Le cortège funéraire a mené la dépouille du président à la cathédrale Saint-Martin de Bratislava. Le président Kiska a pris la parole. Selon lui, aucun représentant de l'Etat dans la courte histoire de la République slovaque n'a dû faire autant de choix difficiles et douloureux que le président Michal Kováč. Grâce à ses paroles et ses actes, le mal politique des années 1990 a été vaincu. C'est ce qu'a déclaré dans son oraison l'actuel président de la République slovaque Andrej Kiska au cours du dernier adieu au premier président Michal Kováč dans la cathédrale Saint-Martin de Bratislava. Andrej Kiska estime que Michal Kováč a gagné moralement la bataille, un combat perfide, très dur, difficile.
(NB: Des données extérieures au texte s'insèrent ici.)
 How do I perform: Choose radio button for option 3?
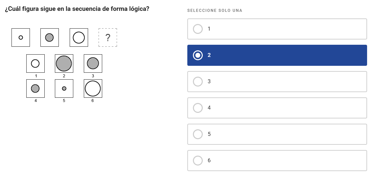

Et d'évoquer l'enlèvement du fils de Michal Kovac avec émotion : « Je ne peux pas m'imaginer qu'on vous enlève votre fils. » Le demi-frère du président, l'historien Dušan Kováč estime que la famille n'attend pas que les responsables des pressions exercées contre le premier chef d'Etat de la Slovaquie s'excusent pour leurs actes, car on ne peut attendre d'eux une telle force morale.

Prenant la parole, Pavol Demes, le conseiller du président Kovac a déclaré que la vie politique de l'ancien président était l'histoire d'un homme droit. Une personnalité qui a assisté à la naissance d'une Slovaquie moderne s'inscrivant dans un futur européen.